(Opgeslagen gegevens)
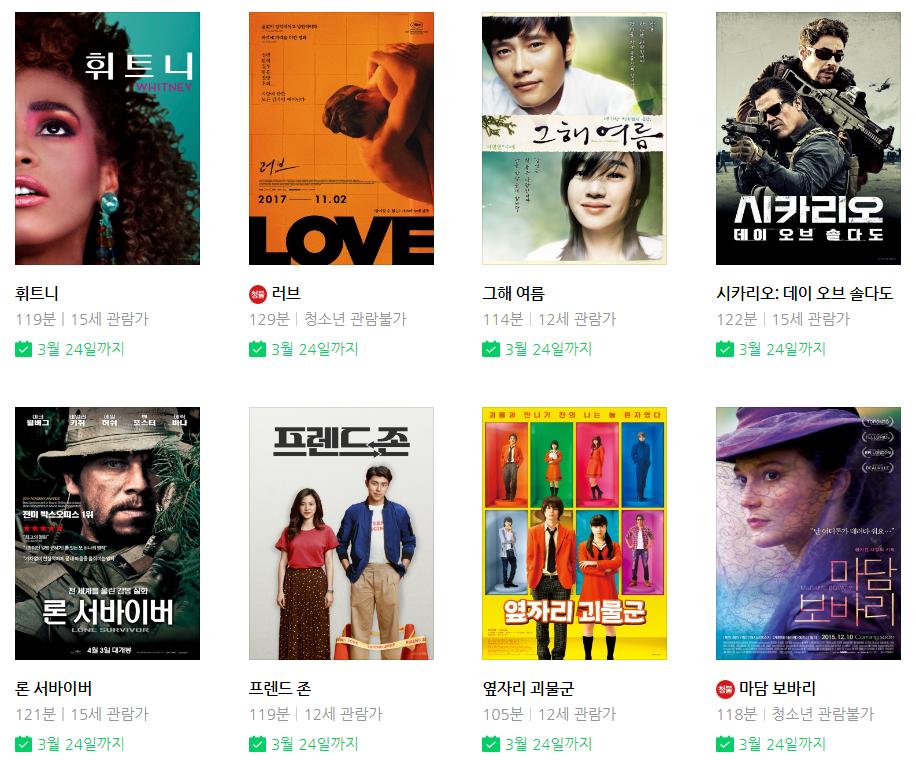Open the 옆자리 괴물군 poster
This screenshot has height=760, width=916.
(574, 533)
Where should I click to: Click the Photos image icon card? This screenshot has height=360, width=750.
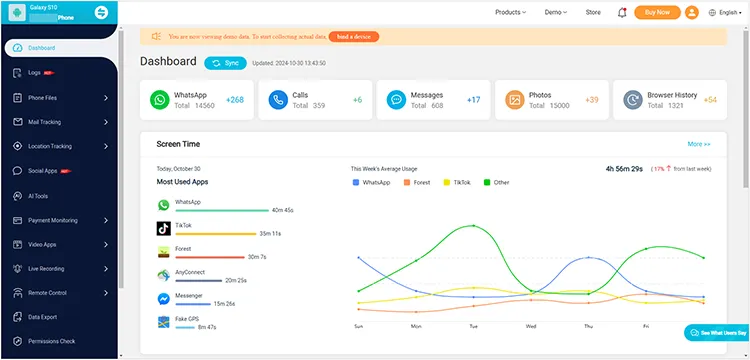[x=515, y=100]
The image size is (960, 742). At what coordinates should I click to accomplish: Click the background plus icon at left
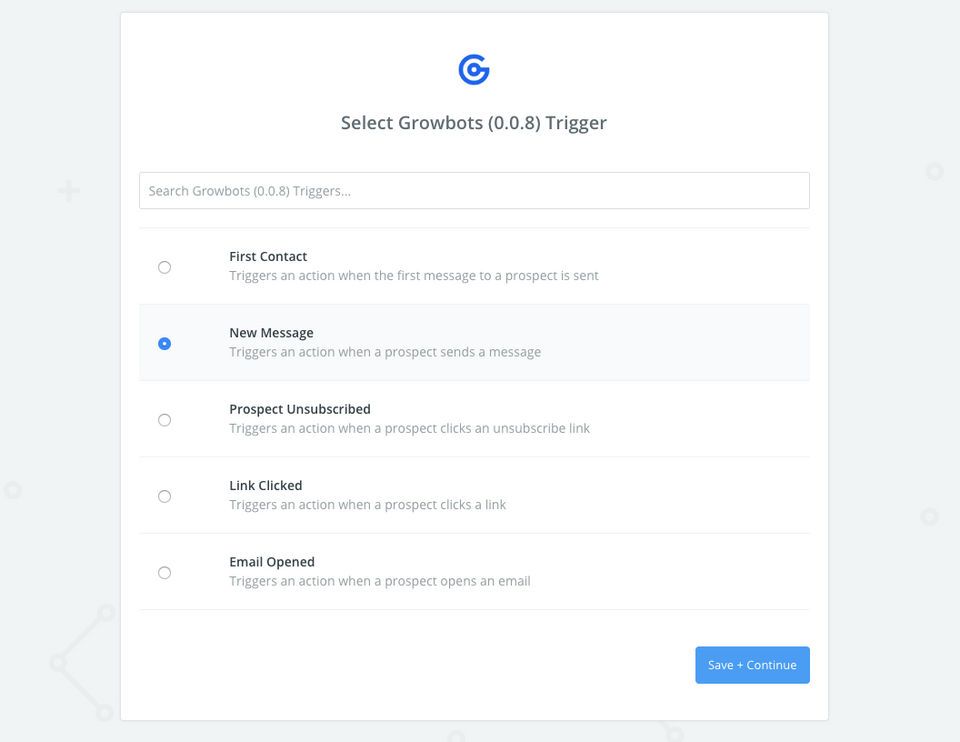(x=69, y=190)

Opdracht – Neem de bovenstaande lijst in zijn geheel woordelijk over en laat daarbij de afbeeldingen weg.

Volledig antwoord –
Open the 옆자리 괴물군 poster
This screenshot has height=760, width=916.
(574, 533)
Where should I click to: Click the Photos image icon card? This screenshot has height=360, width=750.
[x=515, y=100]
The image size is (960, 742). At what coordinates should I click to accomplish: Click the background plus icon at left
(x=69, y=190)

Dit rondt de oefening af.